普洱茶素II由药明康德公司合成,其结构的光谱数据(1H NMR和13C NMR)与文献报道数据[7]比较得到验证,质量分数>98%;DMEM细胞基础培养液(批号18721015)购自美国Corning公司;RPMI 1640细胞基础培养液(批号8122261)、胎牛血清(fetal bovine serum,FBS,批号12483020)、0.25%胰酶(批号25200072)、双抗(批号15140163)均购自美国Gibco公司;ox-LDL(批号2018-10-25)购自广州奕源生物科技有限公司;DAPI(批号190821)购自北京索莱宝科技有限公司;磷酸化蛋白激酶B(phosphorylated protein kinase B,p-Akt)抗体(批号9271T)、磷酸化核因子-κB(phosphorylated nuclear factor-κB,p-NF-κB)抗体(批号3033P)、NF-κB抗体(批号8242P)购自美国CST公司;甘油醛-3-磷酸脱氢酶(glyceraldehyde-3-phosphate dehydrogenase,GAPDH)抗体(批号HRP-60004)、Akt抗体(批号10176-2-AP)购自美国Proteintech公司;MCP-1抗体(批号22115)购自美国Novus公司;VCAM-1抗体(批号EPR5047)购自英国Abcam公司;HRP标记的羊抗鼠二抗(批号7076P2)、HRP标记的羊抗兔二抗(批号7074P2)购自美国Santa公司;三酰甘油(triglycerides,TG)测定试剂盒(批号218081)、总胆固醇(total cholesterol,TC)测定试剂盒(批号212072)购自北京中生北控生物科技股份有限公司;其他化学试剂购自国药集团化学试剂有限公司。

1.4 仪器

MCO-18AIC型CO2细胞培养箱、SIM-F140AY65型制冰机(日本Sanyo公司);5810R型离心机(德国Eppendorf公司);EnSpire型多模式微孔板检测仪(美国PerkinElmer公司);Mini PROTEAN型电泳仪、电转仪(美国Bio-Rad公司);FACSCanto II型流式细胞仪(美国BD公司);FV1000型倒置荧光显微镜(日本Olympus公司);ICC50HD型光学显微镜、CM1950型冷冻切片机(德国Leica公司)。

2 方法

2.1 体内实验

2.1.1 造模、分组及给药 小鼠适应性饲养1周后随机分为对照组(6只)、模型组(8只)、阿托伐他汀(30 mg/kg)组(7只)和普洱茶素II低、高剂量(50、100 mg/kg)组(各7只)。除对照组给予正常饲料外,其他各组用高脂饲料喂养2周造成高脂模型后,开始ig相应药物,1次/d,连续6周,给药同时维持高脂饮食。
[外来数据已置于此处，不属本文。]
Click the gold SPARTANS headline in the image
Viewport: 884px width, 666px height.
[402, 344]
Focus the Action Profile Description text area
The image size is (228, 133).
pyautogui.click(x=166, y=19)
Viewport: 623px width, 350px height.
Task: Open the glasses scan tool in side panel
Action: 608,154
2.1.2 小鼠体质量、肝质量、附睾脂肪质量的测定及主动脉流出道取材 各组小鼠给药6周后,禁食不禁水6 h,称定小鼠质量、眼眶取血,全血肝素抗凝后4000 r/min离心10 min,取上清血浆备用。小鼠麻醉后将其四肢固定于操作板,打开胸腔使心脏暴露,右心房剪小角,灌流针头稍插入心尖处,经左心室逆行灌流PBS缓冲液,心脏充盈后右心耳剪孔使血液流出。灌流结束后摘取肝脏和附睾脂肪称定质量。从头臂干主动脉起剥至骸总动脉分叉处整体剥离心脏及整个腹主动脉,于4%多聚甲醛中固定。肝脏/附睾脂肪指数以肝脏/附睾脂肪和体质量的比值计算。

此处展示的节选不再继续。